Tables, small groups, and the needful.  Three beautiful places to which we have been called as a church.  Here is where God’s love has moved us.  Here, we have encountered a deep beauty and joy.  I am not talking about the superficial kind of excitement that we might compare romantically to a crush, which is an excitement more often than not selfish in its nature.

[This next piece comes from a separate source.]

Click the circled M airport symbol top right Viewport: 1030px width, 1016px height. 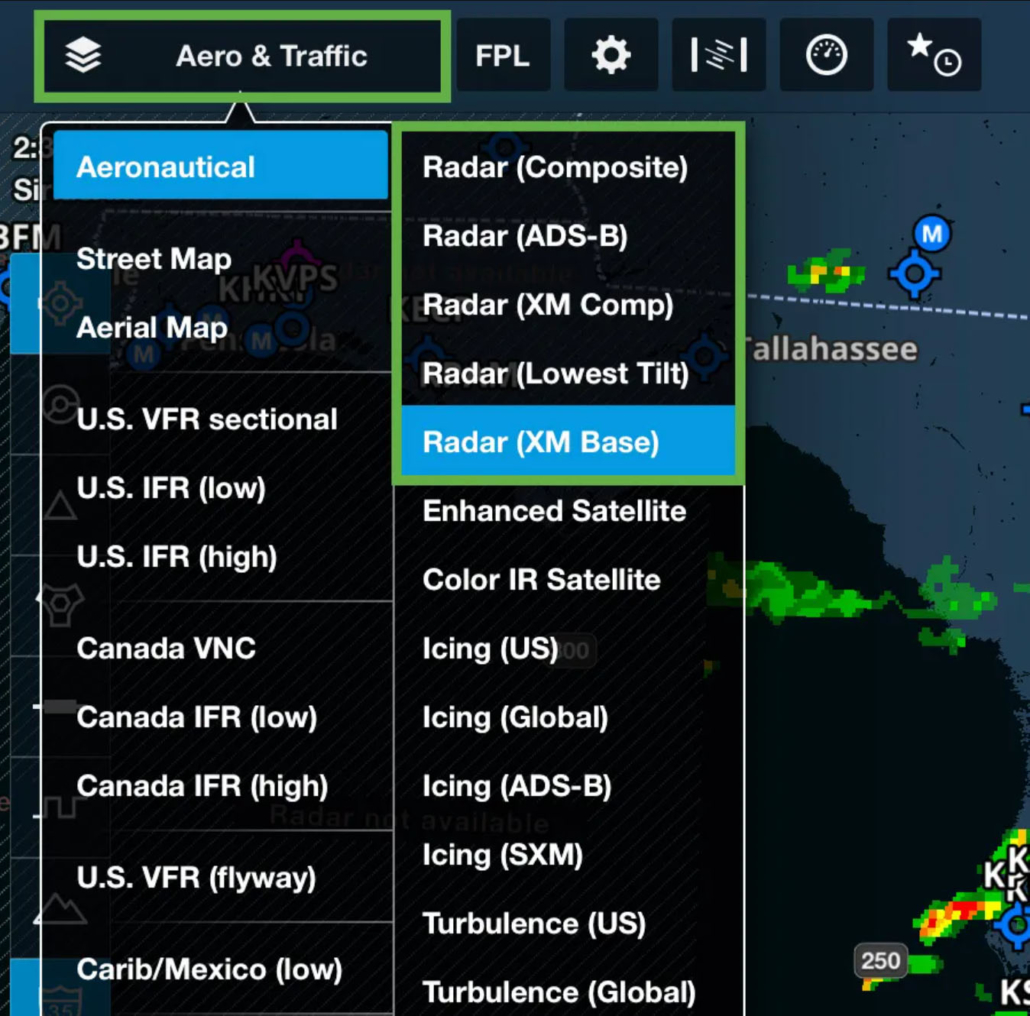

I am talking about a deep and abiding joy that draws us out of ourselves, a breathless sense that we have happened upon the most precious thing in the world, what matters most.  This is the beauty of the bed-ridden holding a teddy bear and praying tearfully with people who care.  It’s the beauty of multiple voices becoming one and singing melodies and harmonies and lyrical words that express what no lesson or lecture ever could.  It’s the beauty of difference and disagreement gathering around the same table in peace and love.

Christ Plays in Ten Thousand Places

And is it any surprise?  These three places are where Christ promises us he will be.  The table, where he says “Remember me” and “I will meet you again here” (Luke 22:16-18); small groups “where two or three are gathered” (Matt 18:20); and the needful, for “as you did it to one of the least of these…you did it to me” (Matt 25:40).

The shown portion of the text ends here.